Stored records
______
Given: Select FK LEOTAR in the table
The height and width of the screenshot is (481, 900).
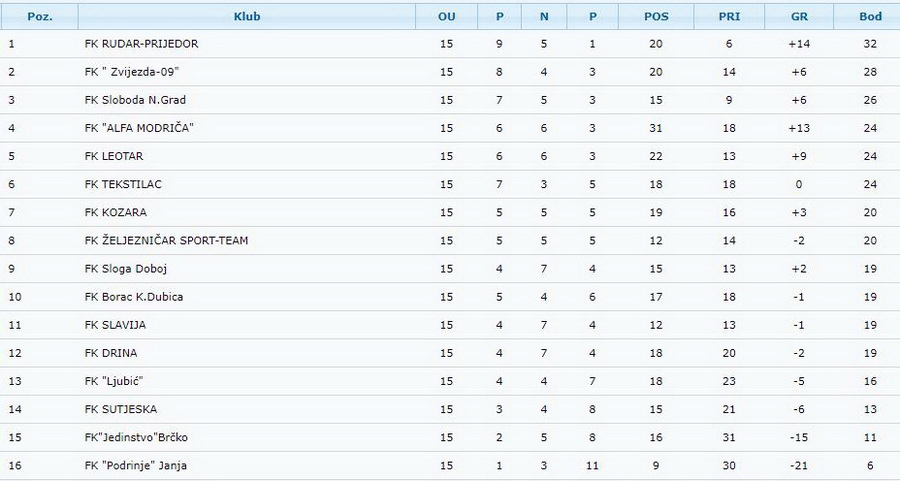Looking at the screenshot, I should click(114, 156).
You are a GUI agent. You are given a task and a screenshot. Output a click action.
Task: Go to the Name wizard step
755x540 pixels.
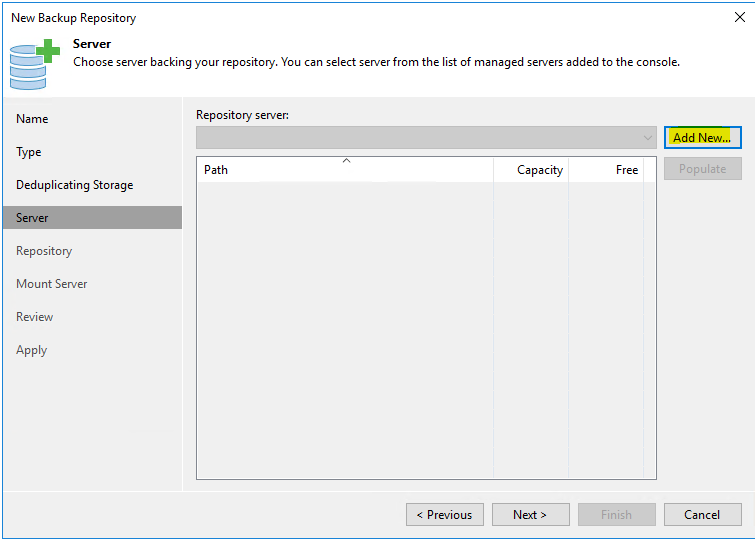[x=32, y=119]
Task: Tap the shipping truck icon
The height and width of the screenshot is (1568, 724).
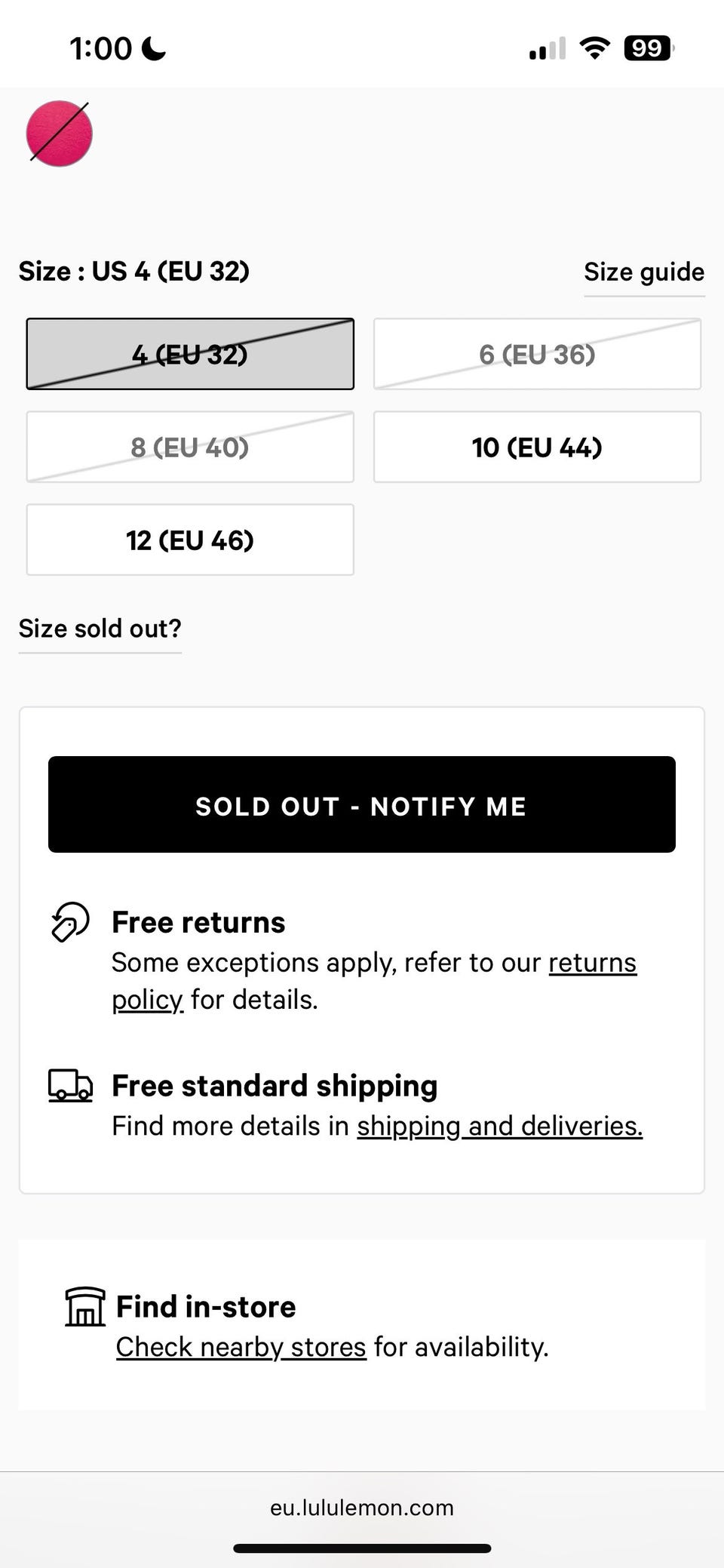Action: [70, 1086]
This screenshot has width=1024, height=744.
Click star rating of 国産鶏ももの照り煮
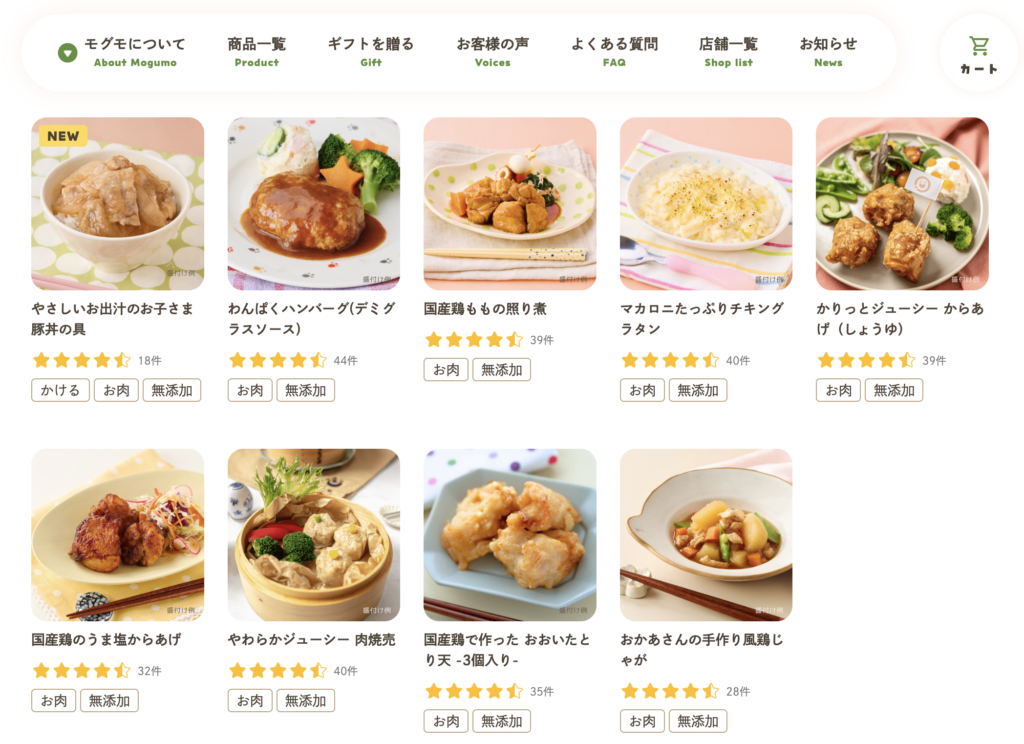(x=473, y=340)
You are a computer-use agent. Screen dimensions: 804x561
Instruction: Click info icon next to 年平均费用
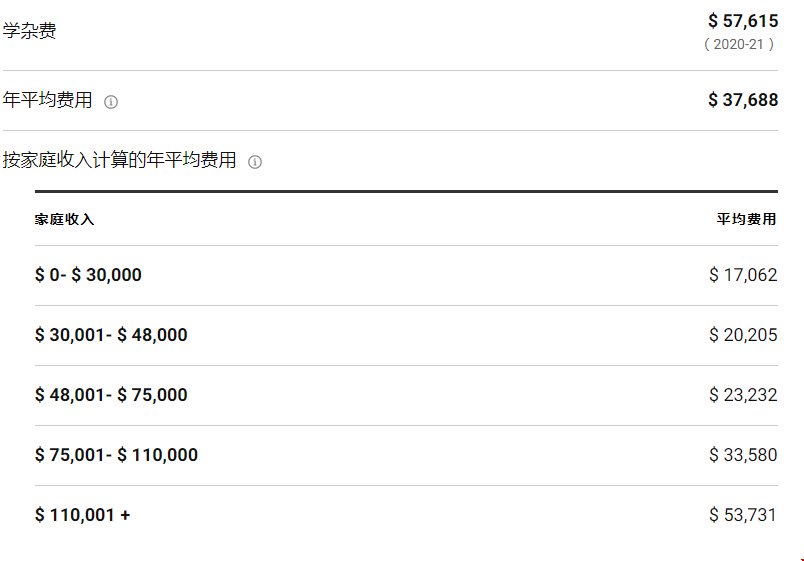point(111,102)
______
§ **Problem to work on**: When a line in the data above contains the string "agent", copy that line.

§ **Solution**:
You are a GUI agent. You are given a task and a screenshot. Output a click action.
You are a computer-use agent. Screen dimensions: 804x561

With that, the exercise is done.